__Texto fornecido__.
--*--
Comente sobre o faturamento na sua cidade.

Sobre os valores, corridas longas aqui em Belo Horizonte não passam de R$ 1,80 por quilômetro, mesmo em horários de pico. As corridas curtas às vezes pagam bem, mas, no geral, os ganhos são baixos, mesmo em dezembro, que é um mês de festas e 13º salário. A quantidade de motoristas dobrou desde 2020, e isso impacta diretamente nos ganhos.

O que observou de mudança tanto positiva quanto negativa nas plataformas?

Depois de quase oito anos como motorista, a maior mudança foi a evolução tecnológica das plataformas, que agora oferecem mais informações sobre as corridas. No entanto, a voz do passageiro ganhou muito mais peso do que a do motorista. Hoje, se um passageiro fizer um relato contra você, sua conta pode ser suspensa imediatamente, sem contraditório ou ampla defesa.

Essa autonomia excessiva dos passageiros prejudica os motoristas. Há casos de passageiros que não vão com a sua cara e fazem falsas denúncias. Isso afeta sua avaliação e diminui o número de corridas que você recebe. A Uber prioriza motoristas com notas altas, mas não considera que avaliações injustas podem impactar negativamente os ganhos de quem está na plataforma há mais tempo.

Qual a sua opinião em relação à regulamentação da PL 12/24 dos motoristas de app?

Esse viés de regulamentação veio advindo do novo governo do Lula. Assim que o governo tomou posse, isso era promessa de campanha dele: regulamentar os veículos de aplicativos, criar a profissão de motorista por aplicativo e ter uma regulamentação municipal, estadual e federal.
--*--
__Instruções__.
(a) Como fica em inglês esta frase da entrevista com o motorista de aplicativo: "A quantidade de motoristas dobrou desde 2020, e isso impacta diretamente nos ganhos."?
(b) Você pode retomar a entrevista com o motorista de aplicativo logo depois da última frase apresentada e dar continuidade à resposta sobre a regulamentação?
--*--
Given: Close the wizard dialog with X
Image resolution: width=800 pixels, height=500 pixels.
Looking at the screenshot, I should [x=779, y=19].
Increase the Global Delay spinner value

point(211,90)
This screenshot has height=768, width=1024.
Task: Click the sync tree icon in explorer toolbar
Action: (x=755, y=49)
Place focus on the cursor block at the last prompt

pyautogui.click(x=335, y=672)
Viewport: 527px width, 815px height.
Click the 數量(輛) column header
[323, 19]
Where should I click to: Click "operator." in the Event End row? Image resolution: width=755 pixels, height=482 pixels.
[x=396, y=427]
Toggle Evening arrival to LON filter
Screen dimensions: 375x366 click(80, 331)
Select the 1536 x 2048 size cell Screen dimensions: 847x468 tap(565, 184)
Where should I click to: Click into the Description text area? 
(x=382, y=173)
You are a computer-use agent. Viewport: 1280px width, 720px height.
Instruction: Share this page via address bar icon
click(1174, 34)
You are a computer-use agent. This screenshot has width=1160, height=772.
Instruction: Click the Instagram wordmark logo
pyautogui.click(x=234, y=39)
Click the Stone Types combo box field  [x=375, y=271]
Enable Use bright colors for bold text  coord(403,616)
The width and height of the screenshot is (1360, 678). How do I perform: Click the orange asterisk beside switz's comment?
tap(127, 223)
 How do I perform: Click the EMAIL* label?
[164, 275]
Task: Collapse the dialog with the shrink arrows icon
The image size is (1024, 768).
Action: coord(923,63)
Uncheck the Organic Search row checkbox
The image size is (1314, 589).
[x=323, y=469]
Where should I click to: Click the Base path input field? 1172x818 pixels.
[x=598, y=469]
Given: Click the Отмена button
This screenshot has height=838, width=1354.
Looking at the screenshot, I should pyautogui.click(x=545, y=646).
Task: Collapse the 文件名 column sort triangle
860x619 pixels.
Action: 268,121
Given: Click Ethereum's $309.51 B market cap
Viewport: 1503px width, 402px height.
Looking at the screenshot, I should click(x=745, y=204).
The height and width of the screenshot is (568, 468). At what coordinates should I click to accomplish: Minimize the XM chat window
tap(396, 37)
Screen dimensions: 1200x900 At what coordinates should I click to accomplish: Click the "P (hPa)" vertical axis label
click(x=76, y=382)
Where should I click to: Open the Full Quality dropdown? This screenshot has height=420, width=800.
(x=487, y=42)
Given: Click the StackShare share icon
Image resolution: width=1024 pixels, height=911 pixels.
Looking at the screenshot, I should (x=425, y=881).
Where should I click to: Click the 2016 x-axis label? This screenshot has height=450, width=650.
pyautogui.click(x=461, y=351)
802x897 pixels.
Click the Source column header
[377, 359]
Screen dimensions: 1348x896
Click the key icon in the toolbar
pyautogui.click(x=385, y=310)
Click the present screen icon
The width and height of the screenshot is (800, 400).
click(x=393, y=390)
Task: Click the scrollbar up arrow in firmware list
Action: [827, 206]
--*--
__Respostas por tarefa__.
(a) The number of drivers has doubled since 2020, and this directly affects earnings.

(b)
Só que a gente vê que o escopo da regulamentação, o projeto, aquela peça que eles começaram a redigir ali, tem um viés político e de arrecadação de impostos. O governo, junto com as plataformas, não está preocupado em criar condições boas de serviço para os motoristas. A ideia é arrecadar INSS para favorecer o governo, mais dinheiro no cofre público. Isso não vai trazer benefício algum para o motorista.

Vou te dar um exemplo: se você ficar incapacitado de rodar, tendo uma despesa adequada de R$ 4 mil a R$ 5 mil, como vai viver com um salário mínimo? Como é que você vai conseguir manter seus custos familiares e pessoais? Então, isso é balela. O objetivo da regulamentação tem três vieses: arrecadação do governo, doutrinação do motorista pelas plataformas e tabelamento dos preços. Eles oferecem R$ 32 por hora, mas o carro não se desgasta por hora, é por quilômetro.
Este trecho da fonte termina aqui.